Stated exercise: Render the records from their first line through the line containing "should pyautogui.click(x=576, y=116)." as a JSON list of strings, one string per line, with blank lines omitted.

— START Supplied data —

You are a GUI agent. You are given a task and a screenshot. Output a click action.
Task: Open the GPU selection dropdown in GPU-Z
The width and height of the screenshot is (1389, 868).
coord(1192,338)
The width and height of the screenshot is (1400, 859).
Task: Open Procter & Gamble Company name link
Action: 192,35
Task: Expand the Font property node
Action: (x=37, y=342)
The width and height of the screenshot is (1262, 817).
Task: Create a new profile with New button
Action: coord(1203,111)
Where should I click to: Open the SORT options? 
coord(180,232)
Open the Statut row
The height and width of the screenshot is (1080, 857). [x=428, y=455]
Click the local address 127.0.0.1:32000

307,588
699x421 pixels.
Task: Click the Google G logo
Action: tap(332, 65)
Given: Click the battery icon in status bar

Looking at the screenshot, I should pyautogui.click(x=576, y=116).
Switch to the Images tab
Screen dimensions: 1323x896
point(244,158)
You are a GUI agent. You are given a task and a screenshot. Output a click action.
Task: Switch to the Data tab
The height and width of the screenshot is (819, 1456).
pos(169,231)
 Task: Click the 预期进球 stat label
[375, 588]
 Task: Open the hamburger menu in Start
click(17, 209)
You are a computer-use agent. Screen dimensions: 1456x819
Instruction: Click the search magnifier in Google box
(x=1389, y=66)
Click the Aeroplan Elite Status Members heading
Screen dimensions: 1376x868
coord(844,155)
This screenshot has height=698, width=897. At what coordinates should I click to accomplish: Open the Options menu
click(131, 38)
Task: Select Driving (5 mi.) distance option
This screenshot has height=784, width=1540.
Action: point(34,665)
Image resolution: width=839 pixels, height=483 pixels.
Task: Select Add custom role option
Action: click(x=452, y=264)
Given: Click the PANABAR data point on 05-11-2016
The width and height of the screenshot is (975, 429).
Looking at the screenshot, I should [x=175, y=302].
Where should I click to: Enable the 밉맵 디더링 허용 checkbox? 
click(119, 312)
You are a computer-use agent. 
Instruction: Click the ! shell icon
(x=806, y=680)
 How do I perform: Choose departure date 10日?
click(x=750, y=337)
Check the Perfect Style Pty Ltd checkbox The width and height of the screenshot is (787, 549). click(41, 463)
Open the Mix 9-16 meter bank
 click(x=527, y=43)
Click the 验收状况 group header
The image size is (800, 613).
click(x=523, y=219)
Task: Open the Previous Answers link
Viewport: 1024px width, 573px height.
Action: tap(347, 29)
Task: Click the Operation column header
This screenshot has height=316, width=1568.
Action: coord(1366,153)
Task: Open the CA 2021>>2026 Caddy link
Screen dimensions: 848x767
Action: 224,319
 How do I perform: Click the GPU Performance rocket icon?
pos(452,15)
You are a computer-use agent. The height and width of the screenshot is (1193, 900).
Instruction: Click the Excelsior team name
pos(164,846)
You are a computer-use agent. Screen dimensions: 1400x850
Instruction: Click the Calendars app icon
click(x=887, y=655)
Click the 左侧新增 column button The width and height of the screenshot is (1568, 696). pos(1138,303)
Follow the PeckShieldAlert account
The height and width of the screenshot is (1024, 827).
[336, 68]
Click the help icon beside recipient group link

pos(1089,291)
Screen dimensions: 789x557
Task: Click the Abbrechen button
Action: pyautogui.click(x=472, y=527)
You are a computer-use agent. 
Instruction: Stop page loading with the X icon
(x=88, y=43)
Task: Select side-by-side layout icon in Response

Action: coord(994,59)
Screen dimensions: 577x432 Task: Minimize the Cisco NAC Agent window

— END Supplied data —

Finished exercise:
[
  "You are a GUI agent. You are given a task and a screenshot. Output a click action.",
  "Task: Open the GPU selection dropdown in GPU-Z",
  "The width and height of the screenshot is (1389, 868).",
  "coord(1192,338)",
  "The width and height of the screenshot is (1400, 859).",
  "Task: Open Procter & Gamble Company name link",
  "Action: 192,35",
  "Task: Expand the Font property node",
  "Action: (x=37, y=342)",
  "The width and height of the screenshot is (1262, 817).",
  "Task: Create a new profile with New button",
  "Action: coord(1203,111)",
  "Where should I click to: Open the SORT options? ",
  "coord(180,232)",
  "Open the Statut row",
  "The height and width of the screenshot is (1080, 857). [x=428, y=455]",
  "Click the local address 127.0.0.1:32000",
  "307,588",
  "699x421 pixels.",
  "Task: Click the Google G logo",
  "Action: tap(332, 65)",
  "Given: Click the battery icon in status bar",
  "Looking at the screenshot, I should pyautogui.click(x=576, y=116)."
]